Simulated Author's Rebuttal

2 responses · 0 unresolved

We thank the referee for the constructive comments, which help improve the clarity and robustness of our manuscript. We address each major comment below and will revise the paper accordingly.

read point-by-point responses

  1. Referee: [§3] §3 (propagation modeling): The central claim of significantly longer energy loss lengths at ≲300 EeV for UH nuclei (A ≫ 56) rests on photodisintegration cross sections obtained by scaling or phenomenological extrapolation from A ≤ 56 data. No dedicated validation, sensitivity analysis to variations in σ(E,A), or comparison to available heavy-nucleus models is described; if actual cross sections are larger, the loss lengths shorten and both the propagation reach and source-consistency claims are affected.

    Authors: We agree that the photodisintegration cross sections for ultraheavy nuclei rely on scaling from lighter nuclei, as no direct experimental data exist for A ≫ 56 at these energies. Our modeling follows standard scaling prescriptions used in the UHECR literature. To address the concern, we will add a dedicated sensitivity analysis varying the cross sections by plausible factors and discuss the resulting impact on loss lengths and propagation reach. We will also reference any available heavy-nucleus models for comparison where relevant. This addition will quantify the robustness of the central claim. revision: yes

  2. Referee: [§4] §4 (source constraints): The statement that current data are consistent with energy generation rate densities from collapsars and neutron star mergers is presented without an explicit description of the quantitative procedure (e.g., which likelihood or comparison metric is used, which propagation outputs feed into the rate calculation, or which table/figure shows the allowed parameter range).

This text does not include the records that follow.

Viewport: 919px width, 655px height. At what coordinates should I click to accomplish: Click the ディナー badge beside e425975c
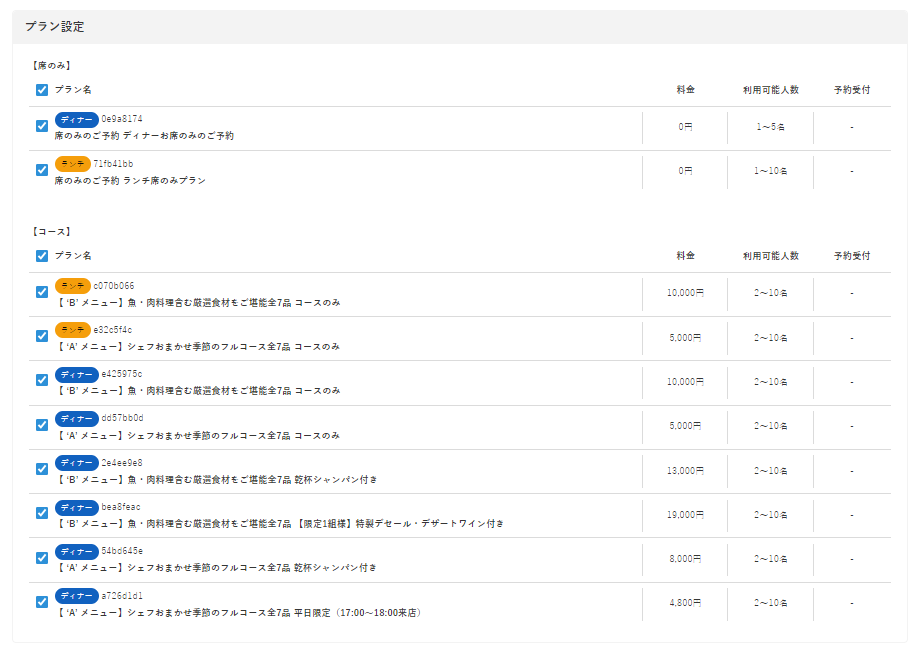pos(76,374)
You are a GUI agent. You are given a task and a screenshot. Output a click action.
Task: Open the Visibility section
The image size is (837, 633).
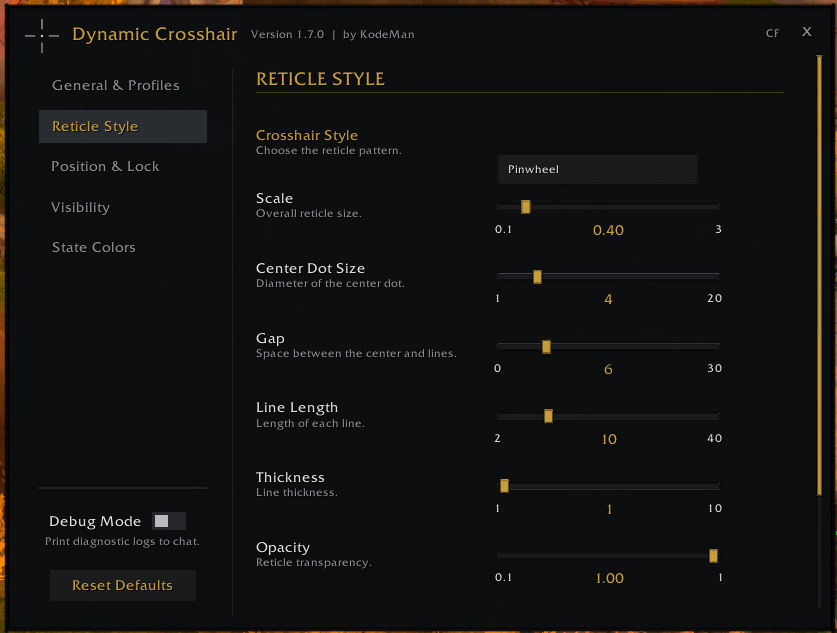81,207
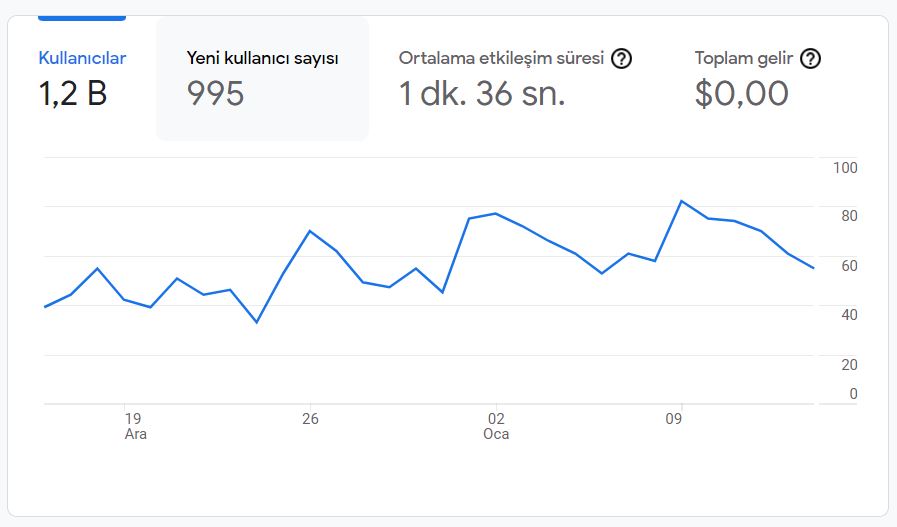Click the line peak at 26

309,231
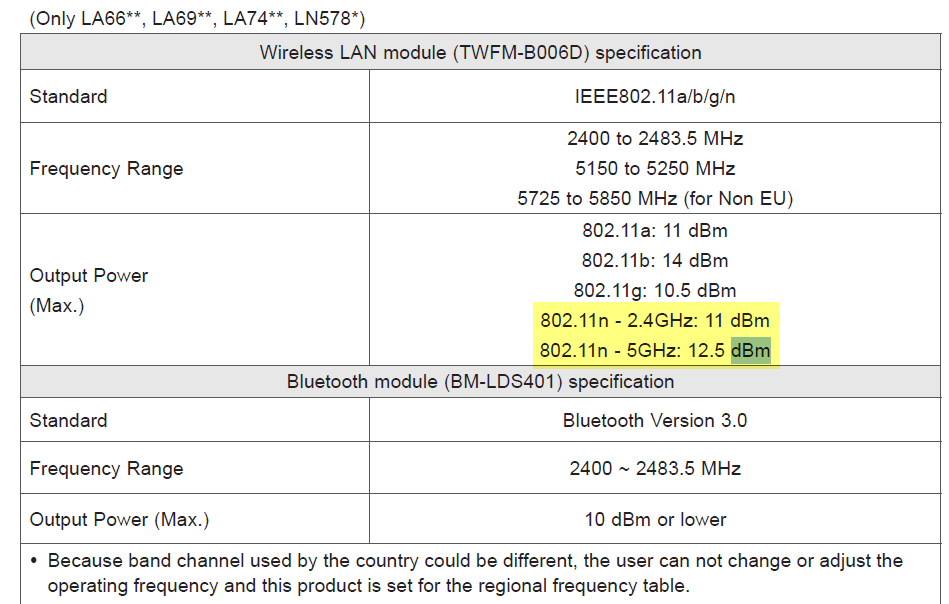Click the highlighted green dBm text
The width and height of the screenshot is (949, 604).
[x=750, y=350]
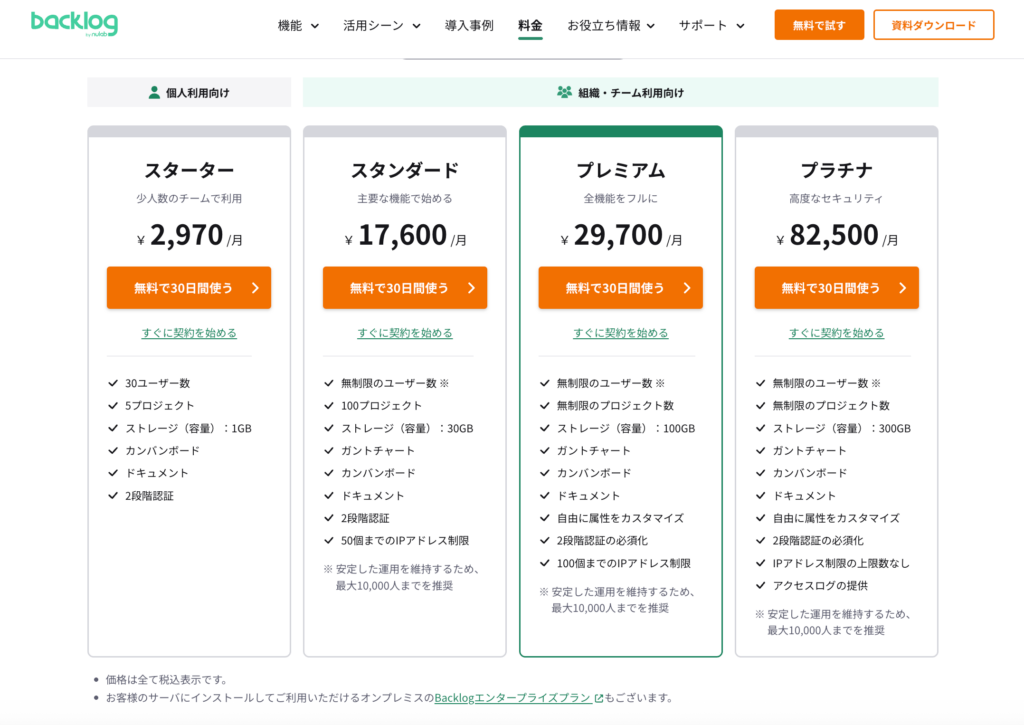Click すぐに契約を始める under スターター plan
The image size is (1024, 725).
tap(189, 333)
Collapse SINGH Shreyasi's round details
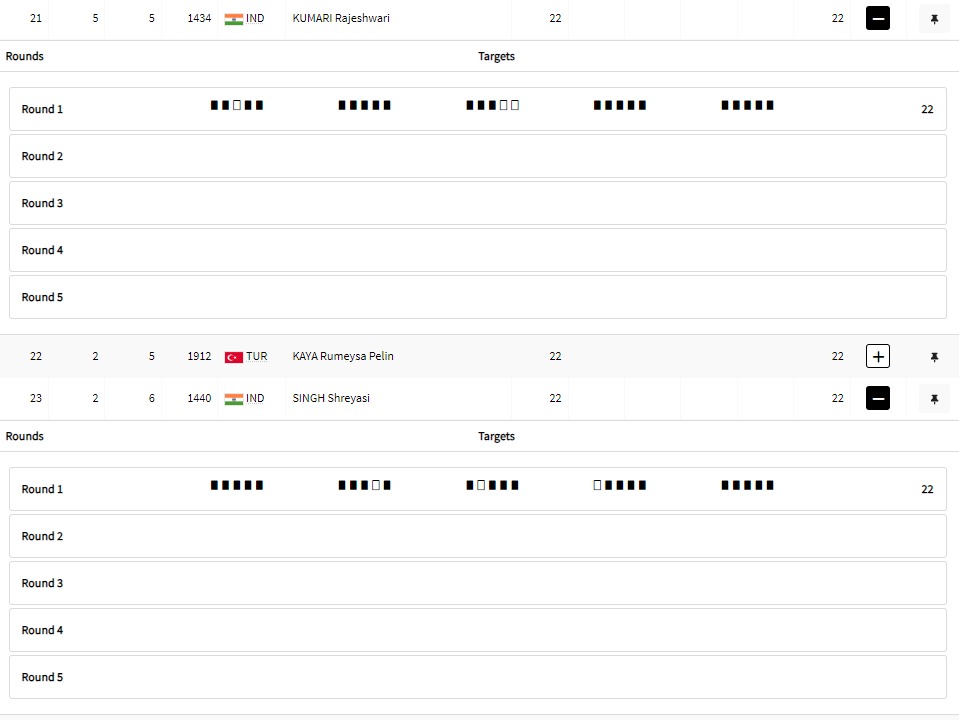The height and width of the screenshot is (720, 959). (x=877, y=399)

    Authors: We acknowledge that the quantitative procedure for the source constraints requires more explicit description. In the revised manuscript, we will expand §4 to detail the comparison metric employed, how the propagation outputs (energy loss lengths and spectra) enter the rate calculation, and explicitly reference the figures or tables displaying the allowed parameter ranges for the energy generation rate densities. This will make the consistency statement fully reproducible. revision: yes

Circularity Check

0 steps flagged

No circularity: propagation modeling and source constraints are independent of target observables

full rationale

The paper computes energy-loss lengths for UH nuclei via photodisintegration and fragmentation rates, then compares the resulting propagation reach and composition predictions against existing UHECR data to derive source-rate constraints. These steps rely on external nuclear-physics inputs and standard propagation codes rather than fitting parameters directly to the Amaterasu event or the TA/Auger spectral tension; the consistency statement is therefore a genuine comparison, not a tautology. No self-definitional equations, fitted-input predictions, or load-bearing self-citations that collapse the central claim appear in the abstract or described derivation chain.

Axiom & Free-Parameter Ledger

0 free parameters · 0 axioms · 0 invented entities

Abstract-only review supplies no explicit free parameters, axioms, or invented entities; all modeling details are absent.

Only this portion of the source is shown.